For the past few years independent international organisations such as Amnesty International, Human Rights in China and Human Rights Watch have, on the contrary, maintained that the human rights situation in China has not improved, but worsened. Many other organisations concerned with the matter namely the International Society for Human Rights, Reporters Without Borders, Doctors Against Forced Organ Harvesting, the China Aid Association and Olympic Watch also support those claimes. An independent organisation that investigates the persecution of Falun Gong in China (CIPFG) has protested against increased amount of human rights violations in the country. They point to crimes against peace and the Olympic Spirit, organ harvesting for profit, persecution of Christians, oppression of the Tibetian people, the suppression of the freedom of speech and sabotage of efforts to stop the genocide in Sudan´s Darfur region and the Junta´s violent crackdown on monks in Burma.
Disturbing though these promblems are, the Chinese government has created the problems and Falun Gong practitioners have initiated a global Human Rights Torch Relay that began a world tour in the heart of Athens in the evening of August 9th, a year before the Olympic Games. At the initial ceremony in Athens participants came from different corners of the world, a series of events throughout Europe, Australia and the United States deticated to the cause has motivated Mayors, Members of Parlaments, atheletes and human rights supporters to officially express their concerns.
Besides commitments to international human rights agreements, all fundamental human rights are listed in the Constitution of The Peoples Republic of China, including freedom of expression and press, freedom for organisations and religious groups and custody without court sentence are unlawful. Lawyers that try holding the Republic responsible through the leagal system when these rights are violated, can on the other hand expect duress and persecution. Gao Zhisheng, a highly respected chinese lawyer, who has been anomitated for the Nobel Peace Prize, disappeared from his home on september 22nd. Earlier this year he published the book, A China More Just. My fight as a human rights lawyer in communist China and wrote a sixteen page long report to the US government, an invocation to the international society, two days before his disappearance.

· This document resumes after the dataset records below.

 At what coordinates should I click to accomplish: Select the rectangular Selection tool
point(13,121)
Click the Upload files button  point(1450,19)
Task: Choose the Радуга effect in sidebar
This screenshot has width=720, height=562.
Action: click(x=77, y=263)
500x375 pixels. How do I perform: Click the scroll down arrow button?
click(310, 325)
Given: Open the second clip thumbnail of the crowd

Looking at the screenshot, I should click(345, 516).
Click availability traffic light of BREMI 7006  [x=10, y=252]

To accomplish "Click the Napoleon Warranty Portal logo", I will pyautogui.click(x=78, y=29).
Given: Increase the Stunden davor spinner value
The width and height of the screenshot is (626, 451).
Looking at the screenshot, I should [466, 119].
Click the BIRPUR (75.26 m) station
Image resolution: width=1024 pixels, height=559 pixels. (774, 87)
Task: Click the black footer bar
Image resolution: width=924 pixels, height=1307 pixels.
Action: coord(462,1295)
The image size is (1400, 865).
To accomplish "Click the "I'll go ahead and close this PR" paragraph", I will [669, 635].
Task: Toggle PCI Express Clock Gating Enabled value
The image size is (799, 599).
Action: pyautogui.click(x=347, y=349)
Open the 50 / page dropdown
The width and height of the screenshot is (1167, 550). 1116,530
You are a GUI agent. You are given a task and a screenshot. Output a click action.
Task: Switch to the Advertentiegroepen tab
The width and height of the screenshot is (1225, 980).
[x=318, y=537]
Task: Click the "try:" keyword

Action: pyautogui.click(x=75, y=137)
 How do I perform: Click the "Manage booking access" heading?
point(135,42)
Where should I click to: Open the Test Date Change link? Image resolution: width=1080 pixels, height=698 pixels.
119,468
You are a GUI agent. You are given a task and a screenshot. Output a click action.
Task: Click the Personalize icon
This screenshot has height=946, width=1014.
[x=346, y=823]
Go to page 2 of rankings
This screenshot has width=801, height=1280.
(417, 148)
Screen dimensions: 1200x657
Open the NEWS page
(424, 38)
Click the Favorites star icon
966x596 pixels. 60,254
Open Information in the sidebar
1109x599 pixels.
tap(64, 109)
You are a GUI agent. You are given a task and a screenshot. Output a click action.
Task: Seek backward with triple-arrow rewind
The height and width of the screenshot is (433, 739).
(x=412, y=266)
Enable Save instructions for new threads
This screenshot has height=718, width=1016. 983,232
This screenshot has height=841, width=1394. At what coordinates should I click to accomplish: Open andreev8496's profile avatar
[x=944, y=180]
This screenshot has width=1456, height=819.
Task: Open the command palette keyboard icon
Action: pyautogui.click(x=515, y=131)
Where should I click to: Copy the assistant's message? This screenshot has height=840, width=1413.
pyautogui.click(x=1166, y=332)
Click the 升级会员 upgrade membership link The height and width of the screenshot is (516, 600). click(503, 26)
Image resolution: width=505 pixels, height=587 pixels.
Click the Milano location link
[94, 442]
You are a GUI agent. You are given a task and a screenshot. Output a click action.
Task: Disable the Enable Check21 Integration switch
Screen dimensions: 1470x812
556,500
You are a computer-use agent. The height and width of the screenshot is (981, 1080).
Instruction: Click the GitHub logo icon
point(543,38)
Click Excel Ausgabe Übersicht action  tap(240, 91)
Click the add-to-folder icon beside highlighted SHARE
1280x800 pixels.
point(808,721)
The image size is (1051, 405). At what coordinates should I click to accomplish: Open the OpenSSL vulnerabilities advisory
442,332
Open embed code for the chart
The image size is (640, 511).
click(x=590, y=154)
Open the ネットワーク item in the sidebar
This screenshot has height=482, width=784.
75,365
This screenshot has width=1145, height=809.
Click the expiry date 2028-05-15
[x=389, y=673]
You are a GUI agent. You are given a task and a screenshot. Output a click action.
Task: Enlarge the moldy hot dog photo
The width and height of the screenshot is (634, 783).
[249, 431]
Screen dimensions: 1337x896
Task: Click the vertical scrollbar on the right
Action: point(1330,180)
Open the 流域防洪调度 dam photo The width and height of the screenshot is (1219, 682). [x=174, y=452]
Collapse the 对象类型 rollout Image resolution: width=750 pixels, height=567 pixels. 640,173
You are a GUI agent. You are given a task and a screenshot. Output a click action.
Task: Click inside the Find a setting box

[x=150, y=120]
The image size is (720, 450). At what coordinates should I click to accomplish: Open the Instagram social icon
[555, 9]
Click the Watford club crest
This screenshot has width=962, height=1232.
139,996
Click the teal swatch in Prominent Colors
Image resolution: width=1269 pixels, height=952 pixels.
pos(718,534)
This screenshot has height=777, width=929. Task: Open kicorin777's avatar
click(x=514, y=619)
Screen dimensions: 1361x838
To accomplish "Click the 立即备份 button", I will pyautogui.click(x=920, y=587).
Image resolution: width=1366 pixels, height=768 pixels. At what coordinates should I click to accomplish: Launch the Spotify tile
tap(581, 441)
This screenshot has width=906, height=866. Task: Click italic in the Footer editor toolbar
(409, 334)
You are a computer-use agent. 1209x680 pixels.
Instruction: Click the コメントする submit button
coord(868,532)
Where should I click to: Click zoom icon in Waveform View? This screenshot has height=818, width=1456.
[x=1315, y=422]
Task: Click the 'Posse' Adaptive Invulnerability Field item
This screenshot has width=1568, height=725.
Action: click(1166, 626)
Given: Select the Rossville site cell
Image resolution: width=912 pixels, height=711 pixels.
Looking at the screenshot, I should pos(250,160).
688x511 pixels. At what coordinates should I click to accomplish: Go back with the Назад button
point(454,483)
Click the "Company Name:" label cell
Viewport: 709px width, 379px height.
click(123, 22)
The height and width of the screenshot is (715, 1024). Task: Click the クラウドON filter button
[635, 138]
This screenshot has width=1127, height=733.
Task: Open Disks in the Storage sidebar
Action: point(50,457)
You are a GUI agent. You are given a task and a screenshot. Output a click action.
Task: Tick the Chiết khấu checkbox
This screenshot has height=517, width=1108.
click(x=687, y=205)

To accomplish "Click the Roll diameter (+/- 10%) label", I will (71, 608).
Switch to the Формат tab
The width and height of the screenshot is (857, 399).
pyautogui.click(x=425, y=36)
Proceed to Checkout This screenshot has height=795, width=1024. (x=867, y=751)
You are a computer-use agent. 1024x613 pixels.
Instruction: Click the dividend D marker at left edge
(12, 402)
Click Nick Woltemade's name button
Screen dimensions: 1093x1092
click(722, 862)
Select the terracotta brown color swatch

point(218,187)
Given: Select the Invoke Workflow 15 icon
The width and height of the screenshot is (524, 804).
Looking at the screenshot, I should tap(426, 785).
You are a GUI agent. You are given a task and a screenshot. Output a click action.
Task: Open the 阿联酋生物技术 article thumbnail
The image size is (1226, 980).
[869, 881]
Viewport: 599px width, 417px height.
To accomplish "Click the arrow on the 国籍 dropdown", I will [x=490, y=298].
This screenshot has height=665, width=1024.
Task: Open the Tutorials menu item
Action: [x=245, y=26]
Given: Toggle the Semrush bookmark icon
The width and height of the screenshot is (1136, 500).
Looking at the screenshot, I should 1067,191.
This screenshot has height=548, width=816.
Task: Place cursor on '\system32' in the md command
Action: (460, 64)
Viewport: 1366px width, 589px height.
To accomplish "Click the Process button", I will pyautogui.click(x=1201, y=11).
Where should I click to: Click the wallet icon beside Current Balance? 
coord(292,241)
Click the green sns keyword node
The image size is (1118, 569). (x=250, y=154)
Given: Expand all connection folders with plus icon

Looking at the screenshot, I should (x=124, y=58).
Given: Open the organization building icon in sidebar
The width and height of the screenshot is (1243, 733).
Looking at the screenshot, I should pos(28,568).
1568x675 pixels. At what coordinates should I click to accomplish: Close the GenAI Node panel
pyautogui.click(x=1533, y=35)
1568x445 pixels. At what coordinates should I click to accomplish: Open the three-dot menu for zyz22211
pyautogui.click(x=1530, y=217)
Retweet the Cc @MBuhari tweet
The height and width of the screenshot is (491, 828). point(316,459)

In the name of The Human Rights Torch Australian lawyers have called for Zhisheng´s and other prisoners of conscience immediate release, also for those whose human rights have been violated in the name of the Olympic Games themselves. Ye Guozhu, an organiser of peaceful protests on behalf of the 1,5 million residents of Bejing whose homes have been taken away, to be replaced by Olympic construction without fair compensation, has been imprisoned and tortured for four years and the organisation suppressed.
Icelandic journalists that intend to report from the Olympic games next summer might have to accept illegal interfernce to their journalistic freedom to tell the story of what is really going on in this country.
The Chinese Communist Pary has already openly admitted that detailed personal information about all journalist that intend to visit China next summer is being collected into a data base. Truth is a liberating force, but authorities that continously need to cover up for their own actions live in a repressive fear of truth, civilization and the will of the people. The work of 30.000 Chinese internet policemen that prevent the chinese public from informed discussion about democracy, human rights and religion is a real testimony of such fear. At the beginning of the summer Olympics 2008 The Human Rights Torch Relay will have visited thirty five countries and one hundred and fifty cities, reflecting the solemn spirit of the Olympic Games and their status as a symbol for human dignity and respect for life.